• [REQUIRED WORK]: Update everything from the start of the rows down to the line containing "[x=235, y=43]" by changing "Product ID" to "Item ID", and return those lines with nothing else altered.

[Saved entries]
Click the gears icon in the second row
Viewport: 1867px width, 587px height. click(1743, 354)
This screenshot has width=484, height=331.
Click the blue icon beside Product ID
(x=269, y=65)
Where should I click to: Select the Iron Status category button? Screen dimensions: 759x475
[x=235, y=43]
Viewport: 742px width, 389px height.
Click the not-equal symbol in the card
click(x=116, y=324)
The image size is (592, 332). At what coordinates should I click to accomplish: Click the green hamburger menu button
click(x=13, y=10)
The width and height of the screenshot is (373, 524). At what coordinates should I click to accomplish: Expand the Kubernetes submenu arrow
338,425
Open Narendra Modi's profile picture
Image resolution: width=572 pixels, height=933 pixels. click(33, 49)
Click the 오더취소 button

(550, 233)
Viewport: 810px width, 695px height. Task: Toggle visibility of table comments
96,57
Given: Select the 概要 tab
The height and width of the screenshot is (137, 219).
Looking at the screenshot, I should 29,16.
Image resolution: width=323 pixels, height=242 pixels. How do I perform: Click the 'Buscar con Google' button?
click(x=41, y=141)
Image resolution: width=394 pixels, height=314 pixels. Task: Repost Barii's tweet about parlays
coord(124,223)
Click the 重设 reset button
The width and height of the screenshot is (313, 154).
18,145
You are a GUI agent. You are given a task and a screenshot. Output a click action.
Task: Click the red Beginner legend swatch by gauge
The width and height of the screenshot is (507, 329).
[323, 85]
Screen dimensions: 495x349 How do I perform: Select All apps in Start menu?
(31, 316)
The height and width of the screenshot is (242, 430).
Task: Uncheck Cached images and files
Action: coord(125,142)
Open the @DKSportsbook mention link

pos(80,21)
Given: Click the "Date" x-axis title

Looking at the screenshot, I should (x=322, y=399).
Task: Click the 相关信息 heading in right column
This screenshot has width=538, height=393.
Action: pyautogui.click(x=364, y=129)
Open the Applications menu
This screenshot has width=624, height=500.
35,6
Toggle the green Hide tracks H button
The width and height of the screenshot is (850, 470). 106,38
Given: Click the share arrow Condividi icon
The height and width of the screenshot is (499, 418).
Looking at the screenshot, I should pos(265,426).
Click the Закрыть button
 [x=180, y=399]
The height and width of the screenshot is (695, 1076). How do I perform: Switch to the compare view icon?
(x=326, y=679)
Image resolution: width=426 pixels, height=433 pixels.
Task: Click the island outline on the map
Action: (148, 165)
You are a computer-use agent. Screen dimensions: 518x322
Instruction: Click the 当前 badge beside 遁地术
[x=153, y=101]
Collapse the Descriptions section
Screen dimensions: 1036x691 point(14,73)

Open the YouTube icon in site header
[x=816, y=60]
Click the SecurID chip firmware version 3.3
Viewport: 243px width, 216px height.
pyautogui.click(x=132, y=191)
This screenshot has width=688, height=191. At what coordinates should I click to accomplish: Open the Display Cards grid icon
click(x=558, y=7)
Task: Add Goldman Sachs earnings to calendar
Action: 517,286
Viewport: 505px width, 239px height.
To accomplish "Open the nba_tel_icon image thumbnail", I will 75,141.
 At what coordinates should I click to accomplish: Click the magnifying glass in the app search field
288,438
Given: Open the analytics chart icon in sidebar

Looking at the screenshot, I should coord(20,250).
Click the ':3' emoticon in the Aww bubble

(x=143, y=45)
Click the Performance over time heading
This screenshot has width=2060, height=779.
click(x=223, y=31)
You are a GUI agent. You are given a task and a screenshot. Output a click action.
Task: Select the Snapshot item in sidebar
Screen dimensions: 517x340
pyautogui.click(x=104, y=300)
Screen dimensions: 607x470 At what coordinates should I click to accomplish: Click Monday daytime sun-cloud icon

• [TASK SOLUTION]:
Click the gears icon in the second row
Viewport: 1867px width, 587px height. click(1743, 354)
This screenshot has width=484, height=331.
Click the blue icon beside Item ID
(x=269, y=65)
Where should I click to: Select the Iron Status category button? Screen dimensions: 759x475
[x=235, y=43]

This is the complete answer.